Opera says it's served up 2 billion web pages through its Mini service, bringing the web to phones previously incapable of running an http browser.
This week the Norwegian software company rolled out the third version of Mini, adding features and performance improvements. And we took a look.
Mini is really a service - it's a compressing proxy running on Opera's servers - with a Java applet as the browser. Version 3.0 adds secure connections, which means it's now a lot more interactive. You can logon to web-based email, and log into eBay, for example. This removes the single biggest differentiator between Mini and the venerable Opera Mobile.

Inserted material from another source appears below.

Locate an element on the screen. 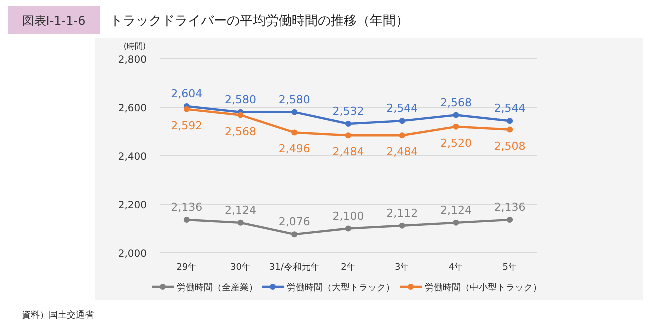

The new Mini also introduces a feature Opera calls "content folding", which is designed to collapse those tediously long columns (such as "blogrolls"), which make vertical browsing some pages such a a nuisance. Because Mini stacks a page's columns into one vertical column, it can take alot of scrolling to reach the first item of "real" content.
We experienced mixed results with folding. Alas, Opera Mini doesn't yet have a Jump to the Bottom shortcut key, and it doesn't jump to the first item of real content, as Opera Mobile allows you to do.
These small usability issues aside, Mini 3.0 raises as many issues for the venerable Opera Mobile, as it does for rivals. Given the speed of Mini, and the fact that it's saving a considerable amount of money for users with metered data plans, you wonder why anyone would opt to pay for Mini's older big brother.